Long-listed for the 2022 International Booker Prize. 
The War of Nerves: Inside the Cold War mind by Martin Sixsmith             $55
More than any other conflict, the Cold War was fought on the battlefield of the human mind. And, nearly thirty years since the collapse of the Soviet Union, its legacy still endures — not only in our politics and distressing current affairs, but in our own thoughts, and fears. Drawing on untapped archives and hitherto unseen sources, Martin Sixsmith recreates the tensions and paranoia of the Cold War, framing it for the first time from a psychological perspective. Revisiting towering personalities like Khrushchev, Kennedy and Nixon, as well as the lives of the unknown millions who were caught up in the conflict, this is a gripping account of fear itself — and in today's alarming and uncertain times, it is more resonant than ever.
Five Straight Lines: A history of music by Andrew Grant           $70
Ranging across time and space, this book takes us on a grand musical tour from music's origins in prehistory to the twenty-first century. Charting the leaps in technology, thought and practice that led to extraordinary revolutions of music in each age, the book takes us through medieval Europe, Renaissance Italy and Jazz era America to reveal the rich history of music we still listen to today. Gant brings to life the people who made the music, their techniques and instruments, as well as the places their music was played, from sombre churches to rowdy taverns, stately courts to our very own homes.

Wanderers: A history of women walking by Kerri Andrews         $28
A book about ten women over the past three hundred years who have found walking essential to their sense of themselves, as people and as writers. Wanderers traces their footsteps, from eighteenth-century parson's daughter Elizabeth Carter—o desired nothing more than to be taken for a vagabond in the wilds of southern England—to modern walker-writers such as Nan Shepherd and Cheryl Strayed. For each, walking was integral, whether it was rambling for miles across the Highlands, like Sarah Stoddart Hazlitt, or pacing novels into being, as Virginia Woolf did around Bloomsbury.
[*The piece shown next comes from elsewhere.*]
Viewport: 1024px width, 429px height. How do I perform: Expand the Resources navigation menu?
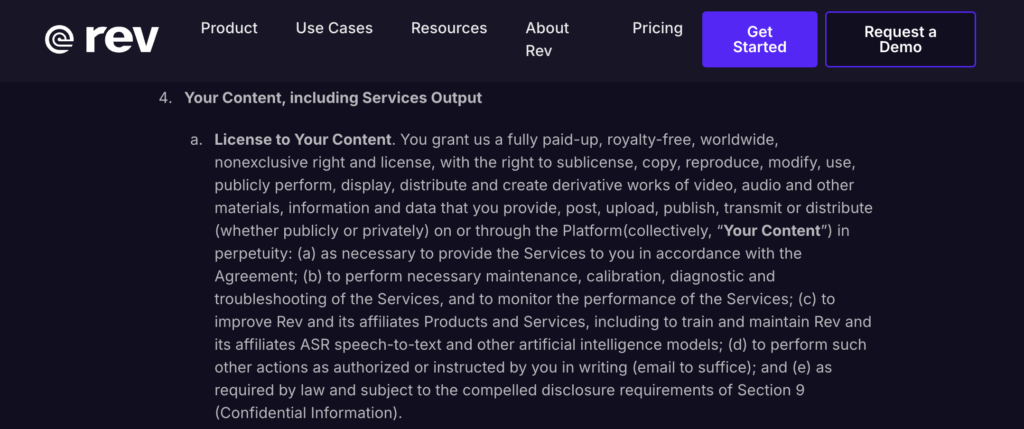point(449,28)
In Kiltumper: A year in an Irish garden by Niall Williams and Christine Breen           $43
Thirty-four years ago, when they were in their twenties, Niall Williams (author of This Is Happiness and History of the Rain) and Christine Breen made the impulsive decision to leave their lives in New York City and move to Christine's ancestral home in the town of Kiltumper in rural Ireland. In the decades that followed, the pair dedicated themselves to writing, gardening and living a life that followed the rhythms of the earth. In 2019, with Christine in the final stages of recovery from cancer and the land itself threatened by the arrival of turbines just one farm over, Niall and Christine decided to document a year of living in their garden and in their small corner of a rapidly changing world.
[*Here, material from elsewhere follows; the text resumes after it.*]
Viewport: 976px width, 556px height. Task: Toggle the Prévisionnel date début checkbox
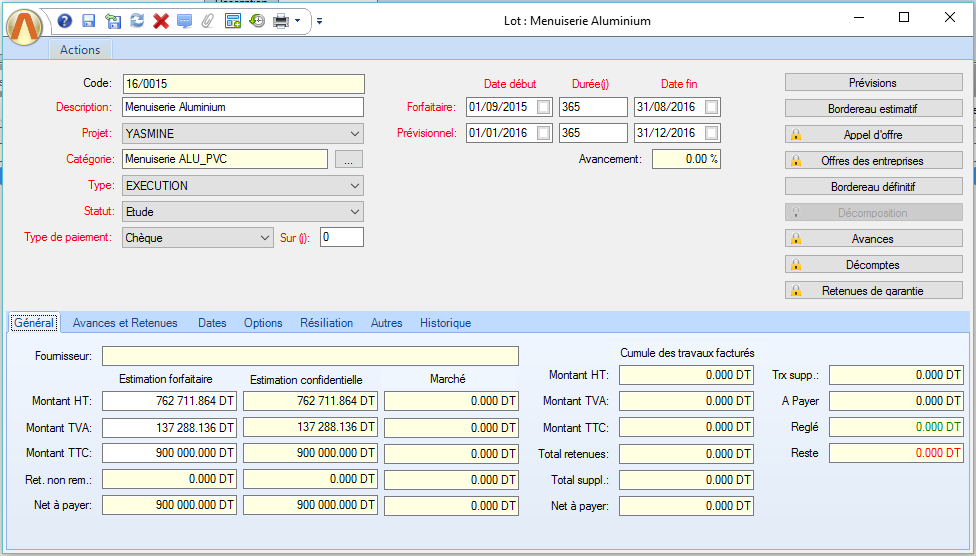pos(543,133)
Elephant Island by Leo Timmers               $30
A shipwrecked elephant makes his tiny island a home for the many friends who come to the rescue, building increasingly intricate constructions that turn Elephant Island into a fun park city.
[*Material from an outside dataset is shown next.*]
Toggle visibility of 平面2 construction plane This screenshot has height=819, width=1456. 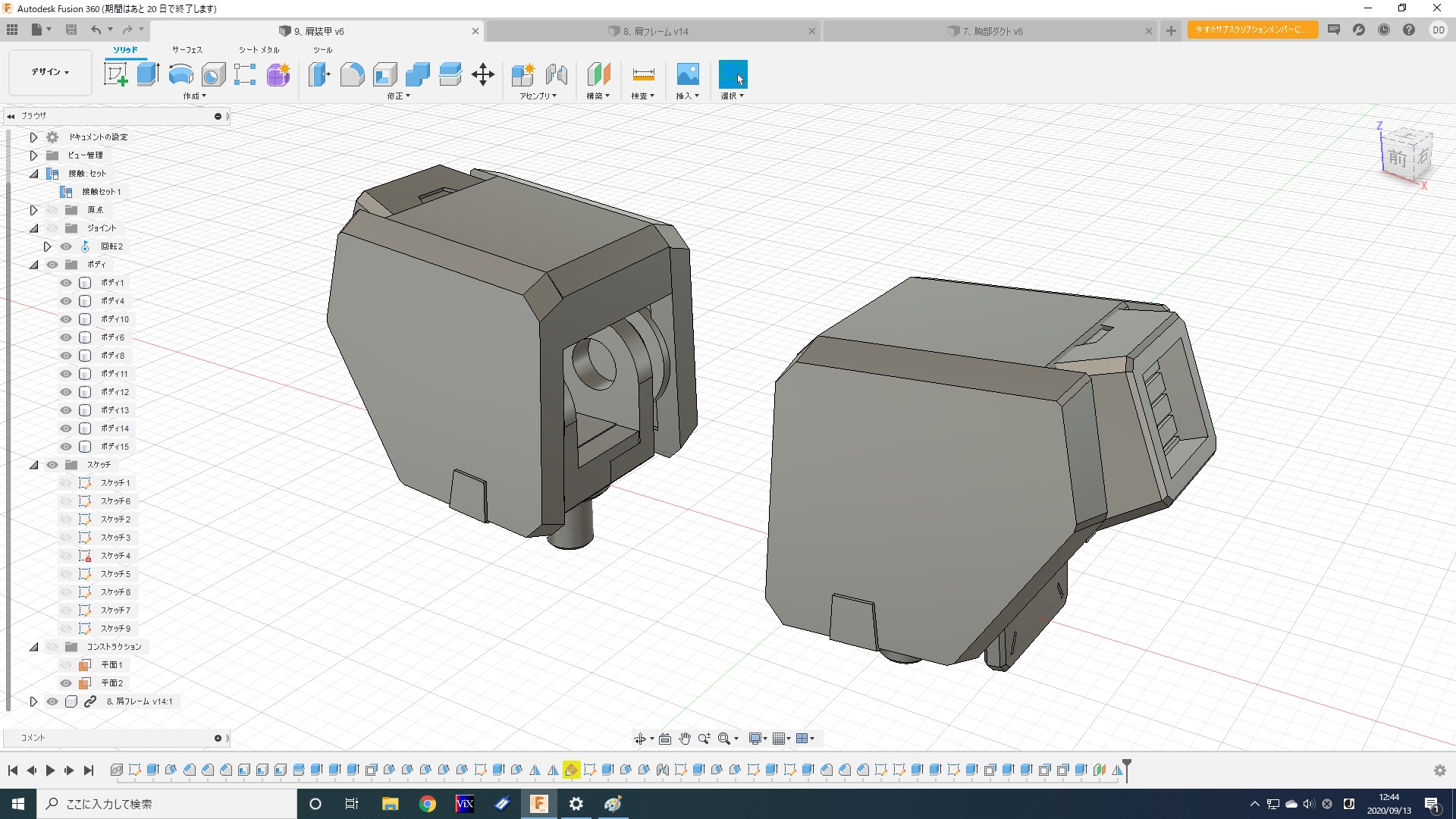tap(66, 683)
The Language Lover's Puzzle Book: Lexical perplexities and cracking conundrums from across the globe by Alex Bellos         $28
Can you decipher the code of a long-lost civilisation? Or solve riddles in runes? Or will you get lost in translation? Crossing continents and borders, puzzle expert Alex Bellos has gathered more than one hundred of the world's best conundrums that celebrate the diversity of human language and culture, all while testing your deduction and intuition. Fun.